**Text provided:**
Here’s an example of our output:

 

Note that you could simplify the script by removing the function called “CalcPercent” and adding it to your PowerShell or PowerCLI environment profile. Hope this helps!

 

How to create a PowerShell / PowerCLI profile & add Functions for later use

November 10th, 2011 No comments

 

Ever wondered how to set yourself up a PowerShell or PowerCLI profile? Or how to go about saving useful Functions that you have created or picked up elsewhere to your profile for use in new sessions? Here I’ll detail the basics of PowerShell or PowerCLI session profiles and show you how to set one up, as well as how to save your first Function to this profile for use in future sessions.

 

Creating a PowerShell (or PowerCLI) profile is a great idea if you are considering spending any decent amount of time in the shell or executing scripts.  They allow you to customise your PowerShell / PowerCLI environment and apply useful functions or elements to every new PowerShell / PowerCLI session you start, without the need to reload these items yourself each time. A few examples of what you can add to your profile are functions, variables, cmdlets and snap-ins. This makes life so much easier when scripting or working on your latest bit of automation.

 

To begin with, you can see the currently set profile path in your session by typing $profile in the shell. If you would then like to edit your profile, try issuing the command “notepad $profile”. This will (if it exists) open your profile in notepad to edit. If it doesn’t exist, you’ll get an error when notepad tries to load indicating so. If this is the case, or you would like to create a new PowerShell profile for use in PowerShell or PowerCLI, use the last bit of script listed in the next section to create a profile and get started with customising your environment.

**Information provided:**
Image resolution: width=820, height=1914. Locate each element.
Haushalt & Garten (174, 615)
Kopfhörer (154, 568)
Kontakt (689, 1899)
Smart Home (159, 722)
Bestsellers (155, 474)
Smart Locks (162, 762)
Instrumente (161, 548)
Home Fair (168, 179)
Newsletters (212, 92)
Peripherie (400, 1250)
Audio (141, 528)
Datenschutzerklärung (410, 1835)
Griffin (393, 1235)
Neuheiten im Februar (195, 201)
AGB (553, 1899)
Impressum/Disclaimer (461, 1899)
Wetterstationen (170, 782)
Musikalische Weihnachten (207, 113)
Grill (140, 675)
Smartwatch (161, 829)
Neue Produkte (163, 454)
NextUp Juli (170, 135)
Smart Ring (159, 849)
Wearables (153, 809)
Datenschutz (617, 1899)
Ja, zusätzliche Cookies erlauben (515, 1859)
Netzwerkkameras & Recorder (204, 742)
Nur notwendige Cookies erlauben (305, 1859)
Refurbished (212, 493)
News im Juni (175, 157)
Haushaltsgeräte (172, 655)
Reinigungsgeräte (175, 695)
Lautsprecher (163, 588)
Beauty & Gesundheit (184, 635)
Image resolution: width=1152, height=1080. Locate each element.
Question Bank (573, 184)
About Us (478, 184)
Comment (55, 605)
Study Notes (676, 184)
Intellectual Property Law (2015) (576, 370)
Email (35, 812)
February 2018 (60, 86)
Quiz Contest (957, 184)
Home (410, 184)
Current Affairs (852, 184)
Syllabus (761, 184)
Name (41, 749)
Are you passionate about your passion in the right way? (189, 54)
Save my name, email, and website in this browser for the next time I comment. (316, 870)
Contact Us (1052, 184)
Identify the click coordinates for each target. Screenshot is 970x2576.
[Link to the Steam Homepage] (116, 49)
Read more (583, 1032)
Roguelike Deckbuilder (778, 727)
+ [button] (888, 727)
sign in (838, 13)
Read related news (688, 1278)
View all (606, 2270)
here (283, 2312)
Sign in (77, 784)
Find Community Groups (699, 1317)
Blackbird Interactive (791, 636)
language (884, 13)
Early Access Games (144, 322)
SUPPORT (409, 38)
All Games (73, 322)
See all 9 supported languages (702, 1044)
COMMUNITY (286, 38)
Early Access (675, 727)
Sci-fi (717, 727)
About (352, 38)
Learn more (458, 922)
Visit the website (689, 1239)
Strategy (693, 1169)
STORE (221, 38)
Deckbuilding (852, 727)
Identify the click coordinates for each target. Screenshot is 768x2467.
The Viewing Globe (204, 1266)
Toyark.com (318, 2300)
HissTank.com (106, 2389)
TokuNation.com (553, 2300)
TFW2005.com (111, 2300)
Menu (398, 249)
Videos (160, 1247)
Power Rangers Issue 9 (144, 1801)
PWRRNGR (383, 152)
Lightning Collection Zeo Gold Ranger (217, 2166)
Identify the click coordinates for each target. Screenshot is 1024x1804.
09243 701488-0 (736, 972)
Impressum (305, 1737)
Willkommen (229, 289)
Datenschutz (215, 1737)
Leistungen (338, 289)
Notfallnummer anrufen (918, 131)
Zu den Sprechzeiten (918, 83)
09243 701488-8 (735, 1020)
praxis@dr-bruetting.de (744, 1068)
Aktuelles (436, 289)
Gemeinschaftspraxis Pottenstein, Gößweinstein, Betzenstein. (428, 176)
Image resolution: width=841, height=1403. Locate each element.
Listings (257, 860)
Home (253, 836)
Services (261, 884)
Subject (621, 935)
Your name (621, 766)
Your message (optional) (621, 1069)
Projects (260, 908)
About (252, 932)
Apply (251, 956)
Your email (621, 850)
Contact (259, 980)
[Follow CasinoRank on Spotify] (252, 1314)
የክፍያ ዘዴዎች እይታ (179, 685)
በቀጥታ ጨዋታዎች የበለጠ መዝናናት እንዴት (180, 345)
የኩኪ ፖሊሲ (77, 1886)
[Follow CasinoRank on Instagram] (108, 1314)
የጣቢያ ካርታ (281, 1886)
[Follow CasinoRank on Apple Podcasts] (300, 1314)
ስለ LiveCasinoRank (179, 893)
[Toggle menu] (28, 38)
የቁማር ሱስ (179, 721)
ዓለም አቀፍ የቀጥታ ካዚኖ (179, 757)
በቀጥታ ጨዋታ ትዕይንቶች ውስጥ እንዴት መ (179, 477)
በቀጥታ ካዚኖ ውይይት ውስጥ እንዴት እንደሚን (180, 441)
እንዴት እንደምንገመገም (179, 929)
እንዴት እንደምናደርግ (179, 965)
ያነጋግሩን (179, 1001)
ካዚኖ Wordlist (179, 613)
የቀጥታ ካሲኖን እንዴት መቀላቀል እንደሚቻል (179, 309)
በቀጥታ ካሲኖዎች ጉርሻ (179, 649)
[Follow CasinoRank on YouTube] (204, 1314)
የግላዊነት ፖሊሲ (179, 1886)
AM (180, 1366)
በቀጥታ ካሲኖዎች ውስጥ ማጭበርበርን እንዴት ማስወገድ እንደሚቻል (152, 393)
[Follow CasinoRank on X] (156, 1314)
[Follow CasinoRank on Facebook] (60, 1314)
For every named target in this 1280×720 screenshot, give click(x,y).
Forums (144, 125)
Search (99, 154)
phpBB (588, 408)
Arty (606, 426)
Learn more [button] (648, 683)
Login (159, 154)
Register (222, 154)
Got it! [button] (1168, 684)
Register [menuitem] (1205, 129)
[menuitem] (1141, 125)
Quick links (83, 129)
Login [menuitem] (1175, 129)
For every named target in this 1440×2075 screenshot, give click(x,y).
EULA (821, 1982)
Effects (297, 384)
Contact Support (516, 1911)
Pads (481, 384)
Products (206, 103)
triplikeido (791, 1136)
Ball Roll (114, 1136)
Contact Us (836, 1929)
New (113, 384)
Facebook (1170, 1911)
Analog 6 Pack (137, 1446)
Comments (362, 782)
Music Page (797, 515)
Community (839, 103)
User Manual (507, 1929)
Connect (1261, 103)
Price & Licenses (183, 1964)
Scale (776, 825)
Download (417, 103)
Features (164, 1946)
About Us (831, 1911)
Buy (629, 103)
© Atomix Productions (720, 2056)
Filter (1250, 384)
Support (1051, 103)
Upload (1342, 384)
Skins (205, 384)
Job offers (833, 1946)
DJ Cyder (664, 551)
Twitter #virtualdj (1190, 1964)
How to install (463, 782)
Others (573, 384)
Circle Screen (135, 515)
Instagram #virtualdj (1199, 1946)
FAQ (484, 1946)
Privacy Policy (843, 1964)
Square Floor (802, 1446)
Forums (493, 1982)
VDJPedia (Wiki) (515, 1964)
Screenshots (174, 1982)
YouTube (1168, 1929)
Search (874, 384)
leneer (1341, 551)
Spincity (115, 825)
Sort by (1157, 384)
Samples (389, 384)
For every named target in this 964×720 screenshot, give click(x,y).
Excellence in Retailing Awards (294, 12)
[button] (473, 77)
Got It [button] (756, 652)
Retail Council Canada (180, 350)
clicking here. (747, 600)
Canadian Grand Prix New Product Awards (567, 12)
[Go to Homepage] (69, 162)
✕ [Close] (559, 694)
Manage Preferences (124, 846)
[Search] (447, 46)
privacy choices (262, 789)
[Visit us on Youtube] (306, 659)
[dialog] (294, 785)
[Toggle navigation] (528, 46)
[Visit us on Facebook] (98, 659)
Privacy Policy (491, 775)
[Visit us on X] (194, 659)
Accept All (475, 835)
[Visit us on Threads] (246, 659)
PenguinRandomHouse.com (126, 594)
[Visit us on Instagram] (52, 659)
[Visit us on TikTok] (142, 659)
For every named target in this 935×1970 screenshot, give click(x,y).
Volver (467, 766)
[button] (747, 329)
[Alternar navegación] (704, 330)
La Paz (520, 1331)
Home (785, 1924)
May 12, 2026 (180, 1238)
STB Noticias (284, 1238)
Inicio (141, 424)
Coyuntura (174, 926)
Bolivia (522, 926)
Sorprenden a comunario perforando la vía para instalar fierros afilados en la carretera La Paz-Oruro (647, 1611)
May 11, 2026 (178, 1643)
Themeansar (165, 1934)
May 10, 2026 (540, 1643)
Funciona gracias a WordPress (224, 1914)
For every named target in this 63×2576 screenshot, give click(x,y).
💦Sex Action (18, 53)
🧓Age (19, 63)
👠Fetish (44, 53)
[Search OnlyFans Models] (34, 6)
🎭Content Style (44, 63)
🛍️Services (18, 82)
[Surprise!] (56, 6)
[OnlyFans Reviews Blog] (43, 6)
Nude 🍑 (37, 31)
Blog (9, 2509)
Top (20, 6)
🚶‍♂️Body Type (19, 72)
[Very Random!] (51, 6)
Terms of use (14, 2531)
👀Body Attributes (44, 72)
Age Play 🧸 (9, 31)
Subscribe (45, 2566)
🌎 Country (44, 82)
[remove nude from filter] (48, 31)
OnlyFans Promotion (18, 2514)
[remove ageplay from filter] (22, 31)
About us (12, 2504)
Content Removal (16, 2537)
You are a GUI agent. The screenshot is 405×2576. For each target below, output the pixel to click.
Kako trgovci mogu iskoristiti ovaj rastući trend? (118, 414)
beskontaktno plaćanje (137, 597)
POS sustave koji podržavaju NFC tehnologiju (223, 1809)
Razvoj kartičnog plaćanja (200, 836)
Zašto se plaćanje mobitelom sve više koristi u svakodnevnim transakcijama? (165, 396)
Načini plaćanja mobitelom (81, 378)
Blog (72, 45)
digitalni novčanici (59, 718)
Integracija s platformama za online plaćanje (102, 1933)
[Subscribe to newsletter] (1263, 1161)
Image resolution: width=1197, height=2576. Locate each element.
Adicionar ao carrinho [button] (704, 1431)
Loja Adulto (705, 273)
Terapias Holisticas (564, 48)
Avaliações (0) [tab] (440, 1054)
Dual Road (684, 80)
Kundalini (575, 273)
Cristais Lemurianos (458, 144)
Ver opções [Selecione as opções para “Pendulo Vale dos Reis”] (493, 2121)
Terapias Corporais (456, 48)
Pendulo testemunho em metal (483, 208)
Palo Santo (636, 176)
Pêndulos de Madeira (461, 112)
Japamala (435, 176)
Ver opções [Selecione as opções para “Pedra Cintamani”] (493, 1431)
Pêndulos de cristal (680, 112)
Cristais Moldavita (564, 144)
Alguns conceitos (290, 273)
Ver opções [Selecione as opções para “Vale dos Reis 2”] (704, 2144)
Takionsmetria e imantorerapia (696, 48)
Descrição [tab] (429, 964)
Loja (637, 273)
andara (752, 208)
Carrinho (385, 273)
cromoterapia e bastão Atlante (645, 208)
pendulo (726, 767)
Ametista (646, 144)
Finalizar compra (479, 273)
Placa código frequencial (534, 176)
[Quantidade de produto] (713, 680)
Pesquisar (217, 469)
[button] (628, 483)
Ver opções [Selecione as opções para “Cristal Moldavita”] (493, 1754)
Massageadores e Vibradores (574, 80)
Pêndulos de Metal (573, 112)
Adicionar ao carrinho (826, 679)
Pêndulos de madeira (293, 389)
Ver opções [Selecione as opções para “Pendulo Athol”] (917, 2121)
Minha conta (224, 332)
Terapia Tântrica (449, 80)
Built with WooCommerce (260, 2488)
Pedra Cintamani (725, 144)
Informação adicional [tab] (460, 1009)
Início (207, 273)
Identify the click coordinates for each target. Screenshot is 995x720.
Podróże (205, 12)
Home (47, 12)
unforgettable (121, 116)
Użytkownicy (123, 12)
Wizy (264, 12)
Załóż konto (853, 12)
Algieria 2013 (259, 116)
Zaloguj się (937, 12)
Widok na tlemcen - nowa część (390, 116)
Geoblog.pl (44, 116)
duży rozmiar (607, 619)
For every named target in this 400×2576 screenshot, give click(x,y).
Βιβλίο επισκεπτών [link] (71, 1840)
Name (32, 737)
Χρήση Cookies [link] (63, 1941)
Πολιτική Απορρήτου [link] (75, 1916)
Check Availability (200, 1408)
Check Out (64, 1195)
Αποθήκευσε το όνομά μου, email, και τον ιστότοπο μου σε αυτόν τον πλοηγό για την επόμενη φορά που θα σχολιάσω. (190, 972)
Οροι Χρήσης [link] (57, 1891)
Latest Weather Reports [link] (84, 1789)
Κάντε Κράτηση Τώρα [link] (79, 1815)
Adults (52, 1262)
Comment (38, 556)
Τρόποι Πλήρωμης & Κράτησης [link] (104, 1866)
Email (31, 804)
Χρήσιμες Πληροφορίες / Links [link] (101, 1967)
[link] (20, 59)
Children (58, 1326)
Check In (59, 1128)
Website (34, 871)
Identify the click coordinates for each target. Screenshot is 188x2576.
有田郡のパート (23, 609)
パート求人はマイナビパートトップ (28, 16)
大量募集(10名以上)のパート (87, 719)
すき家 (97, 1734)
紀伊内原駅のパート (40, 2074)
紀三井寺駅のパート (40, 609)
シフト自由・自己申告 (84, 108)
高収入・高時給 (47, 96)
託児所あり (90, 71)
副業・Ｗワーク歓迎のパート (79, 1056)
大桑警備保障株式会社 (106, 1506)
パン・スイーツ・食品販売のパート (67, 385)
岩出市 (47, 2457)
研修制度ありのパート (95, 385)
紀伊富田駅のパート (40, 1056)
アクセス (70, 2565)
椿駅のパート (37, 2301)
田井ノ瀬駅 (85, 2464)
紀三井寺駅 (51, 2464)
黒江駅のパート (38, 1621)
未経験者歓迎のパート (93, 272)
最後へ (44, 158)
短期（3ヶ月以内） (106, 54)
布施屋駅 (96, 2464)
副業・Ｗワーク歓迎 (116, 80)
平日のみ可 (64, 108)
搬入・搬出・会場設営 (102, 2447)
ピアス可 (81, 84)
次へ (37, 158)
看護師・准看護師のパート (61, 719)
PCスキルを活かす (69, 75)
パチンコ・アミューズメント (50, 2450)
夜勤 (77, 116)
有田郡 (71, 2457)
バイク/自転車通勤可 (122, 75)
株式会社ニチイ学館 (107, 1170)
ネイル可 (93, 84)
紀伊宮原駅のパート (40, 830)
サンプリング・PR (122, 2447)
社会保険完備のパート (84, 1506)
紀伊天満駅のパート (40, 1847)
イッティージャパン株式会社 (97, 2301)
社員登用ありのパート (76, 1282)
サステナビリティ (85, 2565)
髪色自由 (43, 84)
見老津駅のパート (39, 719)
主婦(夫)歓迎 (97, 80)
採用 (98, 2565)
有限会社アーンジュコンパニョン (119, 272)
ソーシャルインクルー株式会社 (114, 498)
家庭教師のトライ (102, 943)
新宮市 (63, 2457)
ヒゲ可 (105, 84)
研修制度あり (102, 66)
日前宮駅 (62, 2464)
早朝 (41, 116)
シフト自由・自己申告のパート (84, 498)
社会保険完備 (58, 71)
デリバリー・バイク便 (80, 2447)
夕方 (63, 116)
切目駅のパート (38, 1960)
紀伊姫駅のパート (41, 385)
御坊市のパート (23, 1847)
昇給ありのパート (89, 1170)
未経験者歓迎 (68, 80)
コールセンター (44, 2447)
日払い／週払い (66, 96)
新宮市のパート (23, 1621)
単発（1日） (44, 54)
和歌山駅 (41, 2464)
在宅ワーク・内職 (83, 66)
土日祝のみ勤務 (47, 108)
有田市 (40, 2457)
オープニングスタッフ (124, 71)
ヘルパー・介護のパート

**Task prompt:** Transcribe the whole text on PowerShell and PowerCLI profiles, word for word. The records are separate material and have nothing to do with the text.

**Written solution:**
Here’s an example of our output:

 

Note that you could simplify the script by removing the function called “CalcPercent” and adding it to your PowerShell or PowerCLI environment profile. Hope this helps!

 

How to create a PowerShell / PowerCLI profile & add Functions for later use

November 10th, 2011 No comments

 

Ever wondered how to set yourself up a PowerShell or PowerCLI profile? Or how to go about saving useful Functions that you have created or picked up elsewhere to your profile for use in new sessions? Here I’ll detail the basics of PowerShell or PowerCLI session profiles and show you how to set one up, as well as how to save your first Function to this profile for use in future sessions.

 

Creating a PowerShell (or PowerCLI) profile is a great idea if you are considering spending any decent amount of time in the shell or executing scripts.  They allow you to customise your PowerShell / PowerCLI environment and apply useful functions or elements to every new PowerShell / PowerCLI session you start, without the need to reload these items yourself each time. A few examples of what you can add to your profile are functions, variables, cmdlets and snap-ins. This makes life so much easier when scripting or working on your latest bit of automation.

 

To begin with, you can see the currently set profile path in your session by typing $profile in the shell. If you would then like to edit your profile, try issuing the command “notepad $profile”. This will (if it exists) open your profile in notepad to edit. If it doesn’t exist, you’ll get an error when notepad tries to load indicating so. If this is the case, or you would like to create a new PowerShell profile for use in PowerShell or PowerCLI, use the last bit of script listed in the next section to create a profile and get started with customising your environment.